***** 原文

Design - 146. LRU Cache

LRU Cache

Design and implement a data structure for Least Recently Used (LRU) cache. It should support the following operations: get and put.

get(key) - Get the value (will always be positive) of the key if the key exists in the cache, otherwise return -1. put(key, value) - Set or insert the value if the key is not already present. When the cache reached its capacity, it should invalidate the least recently used item before inserting a new item.

The cache is initialized with a positive capacity.

Follow up: Could you do both operations in O(1) time complexity?

Example:

LRUCache cache = new LRUCache( 2 /* capacity */ );

cache.put(1, 1);
cache.put(2, 2);
cache.get(1);       // returns 1
cache.put(3, 3);    // evicts key 2
cache.get(2);       // returns -1 (not found)
cache.put(4, 4);    // evicts key 1
cache.get(1);       // returns -1 (not found)
cache.get(3);       // returns 3
cache.get(4);       // returns 4

思路：

题目要求实现一个LRU Cache，提供get和put方法，时间复杂度都控制在O(1)，get操作要求时间复杂度为O(1)，说明肯定有一个hash的结构用来查找，put方法也是O(1)可以使用链表，这里使用双向链表，实现删除最后一个元素和把元素移动到链表头。对于链表类题目，最好的就是使用dummy节点，这样可以避免很多空针或者断链的情况发生。

代码：

go：

type LRUCache struct {
    size int
    capacity int
    head *Node
    tail *Node
    m map[int]*Node
}

type Node struct {
    key int
    val int
    prev *Node
    next *Node
}

func Constructor(capacity int) LRUCache {
    var lru =  LRUCache{
        capacity:capacity,
        head: &Node{},
        tail: &Node{},
        m:make(map[int]*Node),
    }
    lru.head.next = lru.tail
    lru.tail.prev = lru.head
    
    return lru
}

func (this *LRUCache) Get(key int) int {
    target, ok := this.m[key]
    if !ok {
        return -1
    } else {
        // moveToHead
        this.moveToHead(target)

**********
***** 所给信息

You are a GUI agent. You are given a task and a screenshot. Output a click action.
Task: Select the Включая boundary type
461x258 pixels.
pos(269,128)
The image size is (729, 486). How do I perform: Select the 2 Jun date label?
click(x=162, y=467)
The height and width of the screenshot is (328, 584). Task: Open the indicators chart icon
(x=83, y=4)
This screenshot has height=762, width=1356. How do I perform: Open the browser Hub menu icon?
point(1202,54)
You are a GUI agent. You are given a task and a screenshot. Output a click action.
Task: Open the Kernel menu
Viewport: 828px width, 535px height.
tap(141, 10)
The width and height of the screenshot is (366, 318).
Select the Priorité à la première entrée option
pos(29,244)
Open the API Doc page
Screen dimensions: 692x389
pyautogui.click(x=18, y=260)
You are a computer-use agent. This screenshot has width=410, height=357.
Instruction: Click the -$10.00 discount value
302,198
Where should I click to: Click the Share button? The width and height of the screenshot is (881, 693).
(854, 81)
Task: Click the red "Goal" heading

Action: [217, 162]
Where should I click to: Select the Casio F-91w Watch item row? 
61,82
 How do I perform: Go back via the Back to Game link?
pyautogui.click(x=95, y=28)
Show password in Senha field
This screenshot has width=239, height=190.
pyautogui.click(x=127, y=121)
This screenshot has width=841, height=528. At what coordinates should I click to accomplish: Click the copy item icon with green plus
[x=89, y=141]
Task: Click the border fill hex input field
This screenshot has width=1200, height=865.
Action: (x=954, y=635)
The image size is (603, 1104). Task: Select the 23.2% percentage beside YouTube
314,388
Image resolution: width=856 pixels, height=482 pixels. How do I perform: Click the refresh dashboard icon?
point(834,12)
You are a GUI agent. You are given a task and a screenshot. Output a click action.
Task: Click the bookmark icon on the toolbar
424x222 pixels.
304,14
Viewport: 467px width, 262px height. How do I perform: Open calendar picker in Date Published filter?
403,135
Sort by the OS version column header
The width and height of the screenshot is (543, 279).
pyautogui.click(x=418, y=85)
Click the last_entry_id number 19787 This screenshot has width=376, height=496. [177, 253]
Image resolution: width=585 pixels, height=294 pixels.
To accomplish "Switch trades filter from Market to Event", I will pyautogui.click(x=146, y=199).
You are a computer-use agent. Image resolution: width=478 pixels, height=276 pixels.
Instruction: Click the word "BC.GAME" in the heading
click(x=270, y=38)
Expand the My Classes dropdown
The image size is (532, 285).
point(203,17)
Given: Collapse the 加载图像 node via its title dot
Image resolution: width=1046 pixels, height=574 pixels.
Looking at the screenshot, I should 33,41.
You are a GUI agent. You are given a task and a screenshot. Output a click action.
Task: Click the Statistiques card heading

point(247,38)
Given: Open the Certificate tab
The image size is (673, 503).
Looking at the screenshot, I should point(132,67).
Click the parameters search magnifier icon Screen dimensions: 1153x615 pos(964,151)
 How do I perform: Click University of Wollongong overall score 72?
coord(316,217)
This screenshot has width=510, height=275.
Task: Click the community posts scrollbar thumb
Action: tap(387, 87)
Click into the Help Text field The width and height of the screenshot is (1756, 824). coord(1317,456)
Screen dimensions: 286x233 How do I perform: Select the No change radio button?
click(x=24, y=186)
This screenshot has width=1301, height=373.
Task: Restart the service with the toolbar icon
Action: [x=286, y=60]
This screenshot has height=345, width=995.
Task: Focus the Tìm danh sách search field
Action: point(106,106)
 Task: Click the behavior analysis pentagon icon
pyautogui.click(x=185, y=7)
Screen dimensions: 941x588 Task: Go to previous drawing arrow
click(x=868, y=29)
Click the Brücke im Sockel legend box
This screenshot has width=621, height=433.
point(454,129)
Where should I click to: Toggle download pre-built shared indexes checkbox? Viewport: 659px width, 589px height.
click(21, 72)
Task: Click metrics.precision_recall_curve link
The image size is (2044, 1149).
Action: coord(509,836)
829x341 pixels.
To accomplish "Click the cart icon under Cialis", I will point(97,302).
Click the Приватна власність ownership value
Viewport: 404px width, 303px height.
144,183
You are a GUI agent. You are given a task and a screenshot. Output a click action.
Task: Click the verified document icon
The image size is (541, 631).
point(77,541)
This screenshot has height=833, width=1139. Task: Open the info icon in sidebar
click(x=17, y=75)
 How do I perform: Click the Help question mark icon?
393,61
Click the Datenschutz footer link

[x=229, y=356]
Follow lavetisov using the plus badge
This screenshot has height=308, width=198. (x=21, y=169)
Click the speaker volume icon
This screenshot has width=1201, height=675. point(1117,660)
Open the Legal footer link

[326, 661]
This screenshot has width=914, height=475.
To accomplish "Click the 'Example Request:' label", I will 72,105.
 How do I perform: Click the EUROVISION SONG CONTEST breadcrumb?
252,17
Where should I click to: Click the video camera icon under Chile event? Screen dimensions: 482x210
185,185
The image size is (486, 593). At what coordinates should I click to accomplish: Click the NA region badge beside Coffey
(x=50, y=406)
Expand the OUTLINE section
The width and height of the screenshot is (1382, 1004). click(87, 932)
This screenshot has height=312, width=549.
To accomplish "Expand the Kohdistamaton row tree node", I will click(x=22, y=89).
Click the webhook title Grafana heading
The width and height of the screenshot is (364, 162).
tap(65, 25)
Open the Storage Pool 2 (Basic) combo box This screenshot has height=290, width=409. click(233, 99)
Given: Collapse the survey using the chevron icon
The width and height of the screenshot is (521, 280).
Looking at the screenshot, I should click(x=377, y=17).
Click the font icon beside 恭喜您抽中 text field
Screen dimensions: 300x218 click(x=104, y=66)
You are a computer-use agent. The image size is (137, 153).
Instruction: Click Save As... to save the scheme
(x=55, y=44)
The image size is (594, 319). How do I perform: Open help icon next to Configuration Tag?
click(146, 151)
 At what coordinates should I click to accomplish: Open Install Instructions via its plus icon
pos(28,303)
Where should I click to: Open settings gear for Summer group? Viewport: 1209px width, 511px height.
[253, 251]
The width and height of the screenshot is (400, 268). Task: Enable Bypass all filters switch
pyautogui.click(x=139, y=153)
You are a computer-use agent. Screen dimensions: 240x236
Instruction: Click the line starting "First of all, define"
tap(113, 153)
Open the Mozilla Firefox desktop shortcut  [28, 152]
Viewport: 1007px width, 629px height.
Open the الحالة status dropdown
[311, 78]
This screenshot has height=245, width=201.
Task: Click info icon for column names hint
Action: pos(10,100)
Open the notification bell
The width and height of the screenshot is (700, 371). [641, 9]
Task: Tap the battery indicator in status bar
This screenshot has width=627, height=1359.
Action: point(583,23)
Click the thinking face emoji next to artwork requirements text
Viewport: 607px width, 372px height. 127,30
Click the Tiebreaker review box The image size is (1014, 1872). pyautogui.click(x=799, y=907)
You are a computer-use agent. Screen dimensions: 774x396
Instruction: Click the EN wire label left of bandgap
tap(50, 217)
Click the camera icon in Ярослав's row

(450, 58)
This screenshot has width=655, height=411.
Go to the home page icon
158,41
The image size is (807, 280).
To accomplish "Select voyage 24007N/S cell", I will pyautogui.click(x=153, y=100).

**********

■ 待办任务: 请用两句话概括原文。 这些条目在此不起任何作用。

■ 问题解答: 原文要求设计并实现一个LRU缓存，支持get和put两种操作：get在键存在时返回对应的值，否则返回-1；put在缓存达到容量时，先淘汰最近最少使用的项，再插入新项，并追问能否让两种操作都做到O(1)时间复杂度。解题思路是用哈希结构实现O(1)查找，用双向链表实现删除最后一个元素和把元素移到链表头，并借助dummy节点减少链表操作中的出错情况，随后给出了相应的Go代码。